What the exercise asks: Find the string "agent" in the entries and copy each line that has it.

Dataset content:

════

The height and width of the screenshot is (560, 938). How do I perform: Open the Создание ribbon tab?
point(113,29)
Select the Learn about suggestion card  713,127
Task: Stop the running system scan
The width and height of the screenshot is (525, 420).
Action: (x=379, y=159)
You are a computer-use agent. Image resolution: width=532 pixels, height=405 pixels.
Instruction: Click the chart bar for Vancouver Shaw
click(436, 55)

════

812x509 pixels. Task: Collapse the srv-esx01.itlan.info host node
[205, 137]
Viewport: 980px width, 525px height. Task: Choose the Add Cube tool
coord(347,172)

════

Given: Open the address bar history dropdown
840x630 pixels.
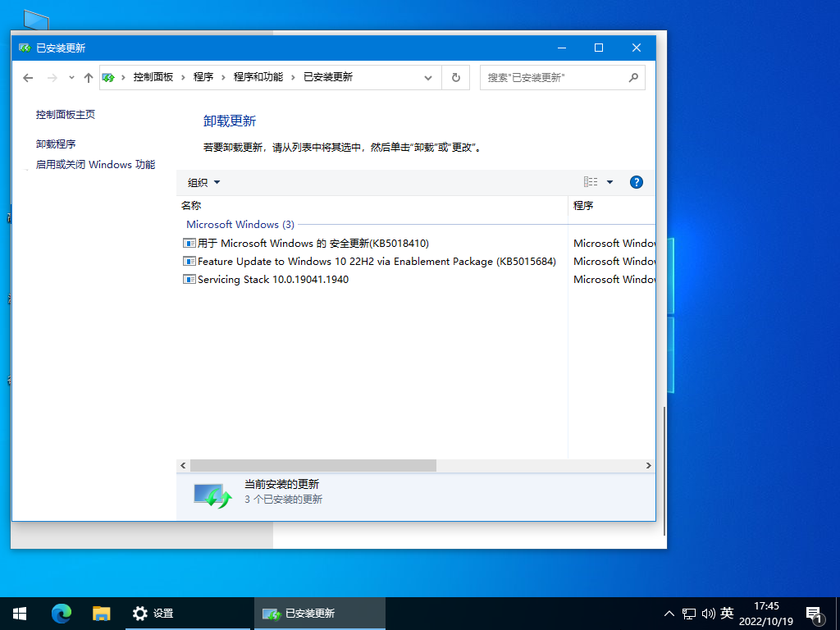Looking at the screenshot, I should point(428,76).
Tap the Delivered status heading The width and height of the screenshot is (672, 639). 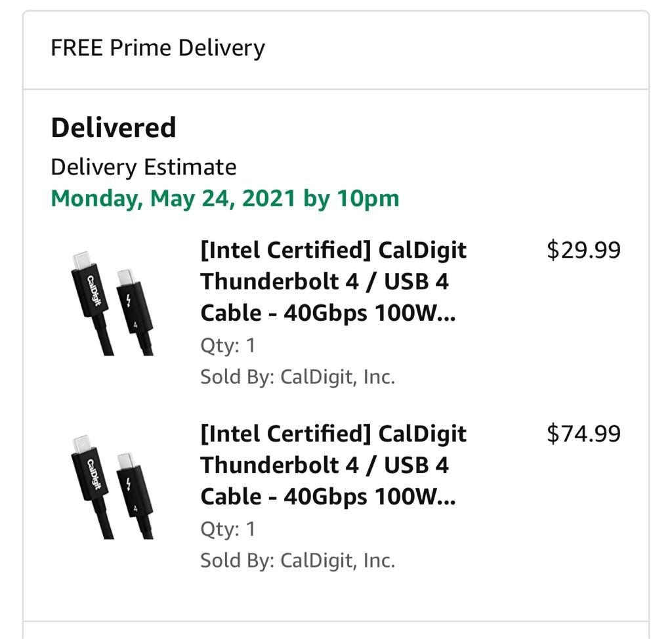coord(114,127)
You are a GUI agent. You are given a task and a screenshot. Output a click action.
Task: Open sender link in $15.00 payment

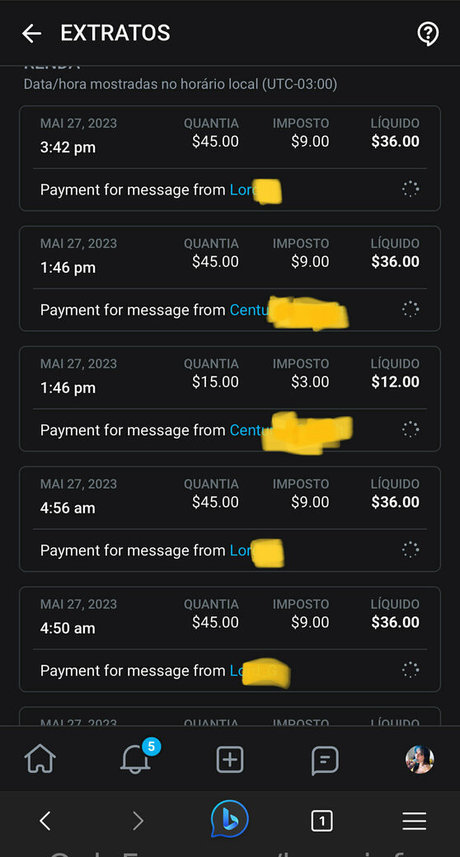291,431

════

Written answer:
You are a computer-use agent. Image resolution: width=532 pixels, height=405 pixels.
You are a GUI agent. You are given a task and a screenshot. Output a click action.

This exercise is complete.